======== SELECTED PASSAGE ========

Indicating (shared) interest in things without disclosing what they are

March 5th, 2011 by Terry Jones. Filed under Awesomeness, Essence, Howto, Programming.

Imagine you want wanted to tell the world you were interested in something, for example an email address or a phone number, without telling the world what that thing was. That may not sound so interesting, but if several people were doing the same thing, it would be a mechanism for discovery of private things you had in common, without telling anyone else what those things were.

Russell Manley and I just thought of a simple way to do this using Fluidinfo. Here’s how we did it for the email addresses we know.

For each email address, compute its MD5 sum. Then, put a rustlem/knows or terrycojones/knows tag onto the object whose fluiddb/about value is the MD5 sum. The MD5 algorithm is essentially one-way, so even if someone finds a Fluidinfo object with either of our tags on it (which is trivial) they cannot recover the original email address.

This is pretty nice. We’re independently indicating things of interest, but neither of us is publicly saying what those things are. Because we’re putting our information onto the same objects in Fluidinfo, we can then easily discover things we have in common with each other (and with others), without the world knowing what. We can do the same thing for phone numbers, or anything else.

========

**EXERCISE TASKS:**
- 1) According to the Fluidinfo post, what is computed for each email address before a tag is added?
- 2) List every category that the Fluidinfo post is filed under.
- 3) Does the Fluidinfo post support each statement? Answer yes or no, quoting the words that decide it.
(a) The MD5 algorithm lets someone recover the original email address from the sum.
(b) The tags go onto the object whose fluiddb/about value is the MD5 sum.
(c) Finding a Fluidinfo object carrying either tag is difficult.
The block of data after this point is separate material, unrelated to the Fluidinfo post.

======== EXCERPTED RECORDS ========

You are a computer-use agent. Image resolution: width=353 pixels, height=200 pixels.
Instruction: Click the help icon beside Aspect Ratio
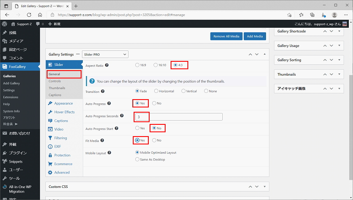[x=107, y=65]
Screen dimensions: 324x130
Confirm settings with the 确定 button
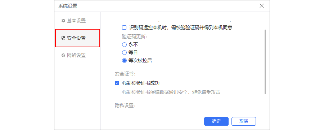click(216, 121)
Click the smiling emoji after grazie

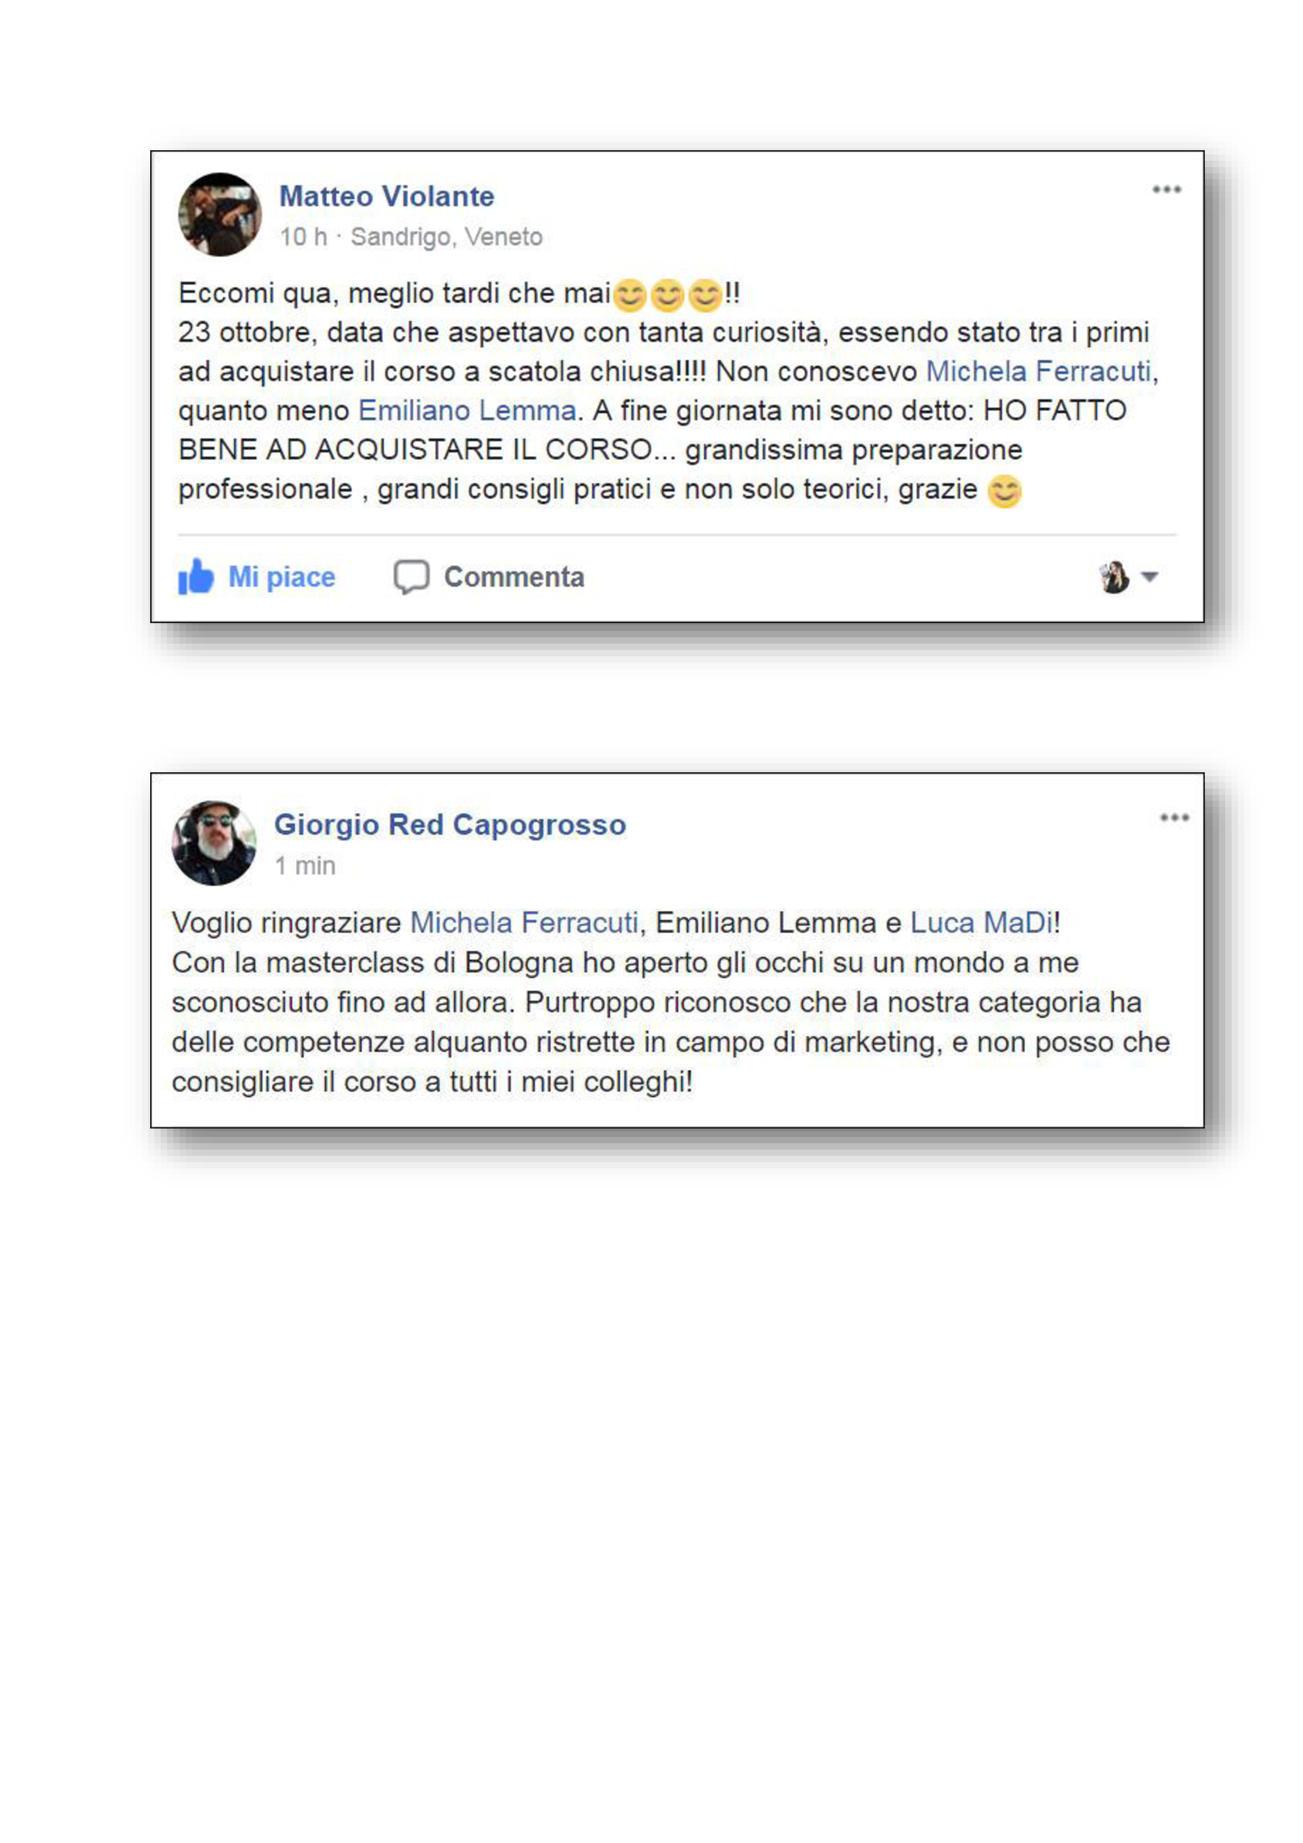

========

**EXPECTED RESULTS:**
- 1) Its MD5 sum.

- 2) Awesomeness, Essence, Howto, Programming

- 3)
(a) No: "The MD5 algorithm is essentially one-way, so even if someone finds a Fluidinfo object with either of our tags on it (which is trivial) they cannot recover the original email address."
(b) Yes: "put a rustlem/knows or terrycojones/knows tag onto the object whose fluiddb/about value is the MD5 sum"
(c) No: "even if someone finds a Fluidinfo object with either of our tags on it (which is trivial)"